In an embodiment, a material for the electron injection layer, a material for the hole blocking layer, or a combination thereof may be appropriately selected and is not particularly limited.
In an embodiment, a material of the electron injection layer, hole blocking layer, or a combination thereof may include 1,4,5,8-naphthalene-tetracarboxylic dianhydride (NTCDA), bathocuproine(bathocuproine (BCP), tris[3-(3-pyridyl)-mesityl]borane (3TPYMB), LiF, Alq3, Gaq3, Inq3, Znq2, Zn(BTZ)2, BeBq2, ET204 (8-(4-(4,6-di(naphthalen-2-yl)-1,3,5-triazin-2-yl)phenyl)quinolone), 8-hydroxyquinolinato lithium (Liq), 2,2′,2″-(1,3,5-Benzinetriyl)-tris(1-phenyl-1-H-benzimidazole) (TPBi), an n-type metal oxide (e.g., zinc oxide, HfO2, etc.), 8-(4-(4,6-di(naphthalen-2-yl)-1,3,5-triazin-2-yl)phenyl)quinolone:8-hydroxyquinolinato lithium (ET204:Liq), or a combination thereof, but is not limited thereto.
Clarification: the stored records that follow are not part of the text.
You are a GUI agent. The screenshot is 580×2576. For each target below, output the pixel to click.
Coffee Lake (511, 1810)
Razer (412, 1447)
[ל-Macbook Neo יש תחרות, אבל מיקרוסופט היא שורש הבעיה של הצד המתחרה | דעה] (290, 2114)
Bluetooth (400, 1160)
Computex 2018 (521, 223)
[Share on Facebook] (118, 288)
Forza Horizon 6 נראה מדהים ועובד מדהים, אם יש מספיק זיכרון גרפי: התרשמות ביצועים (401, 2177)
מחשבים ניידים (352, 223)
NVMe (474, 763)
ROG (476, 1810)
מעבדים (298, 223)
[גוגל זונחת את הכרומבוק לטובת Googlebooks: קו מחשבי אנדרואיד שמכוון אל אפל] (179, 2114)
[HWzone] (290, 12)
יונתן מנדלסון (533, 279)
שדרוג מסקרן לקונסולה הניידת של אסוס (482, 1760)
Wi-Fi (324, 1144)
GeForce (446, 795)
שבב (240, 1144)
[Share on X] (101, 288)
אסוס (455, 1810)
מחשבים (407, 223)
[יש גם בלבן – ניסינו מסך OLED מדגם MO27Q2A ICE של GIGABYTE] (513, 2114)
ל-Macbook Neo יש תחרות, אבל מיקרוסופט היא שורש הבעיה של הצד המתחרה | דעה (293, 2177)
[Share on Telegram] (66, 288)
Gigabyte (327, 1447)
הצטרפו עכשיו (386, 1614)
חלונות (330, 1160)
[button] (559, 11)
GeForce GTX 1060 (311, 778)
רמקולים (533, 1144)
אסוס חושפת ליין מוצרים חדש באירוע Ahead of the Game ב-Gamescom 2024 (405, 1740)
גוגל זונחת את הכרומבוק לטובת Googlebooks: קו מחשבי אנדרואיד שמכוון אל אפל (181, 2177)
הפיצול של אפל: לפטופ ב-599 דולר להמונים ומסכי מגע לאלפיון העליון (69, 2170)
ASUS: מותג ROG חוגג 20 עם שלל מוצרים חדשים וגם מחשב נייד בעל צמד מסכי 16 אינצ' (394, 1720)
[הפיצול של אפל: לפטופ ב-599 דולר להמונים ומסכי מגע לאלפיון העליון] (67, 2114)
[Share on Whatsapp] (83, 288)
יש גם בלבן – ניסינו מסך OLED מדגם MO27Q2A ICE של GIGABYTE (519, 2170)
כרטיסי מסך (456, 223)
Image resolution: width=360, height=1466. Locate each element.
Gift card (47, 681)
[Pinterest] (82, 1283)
The light emitting device according to an embodiment may further include a hole auxiliary layer. The hole auxiliary layer is disposed between the anode and the light emitting layer. The hole auxiliary layer may include a hole injection layer, a hole transport layer, an electron (or hole) blocking layer, or a combination thereof. The hole auxiliary layer may be a layer of a single component or a multilayer structure in which adjacent layers include different components.
The hole auxiliary layer may have a HOMO energy level that can be matched with the HOMO energy level of the light emitting layer to enhance mobility of holes transferred from the hole auxiliary layer to the light emitting layer. In an embodiment, the hole auxiliary layer may include a hole injection layer proximate to the anode and a hole transport layer proximate to the light emitting layer.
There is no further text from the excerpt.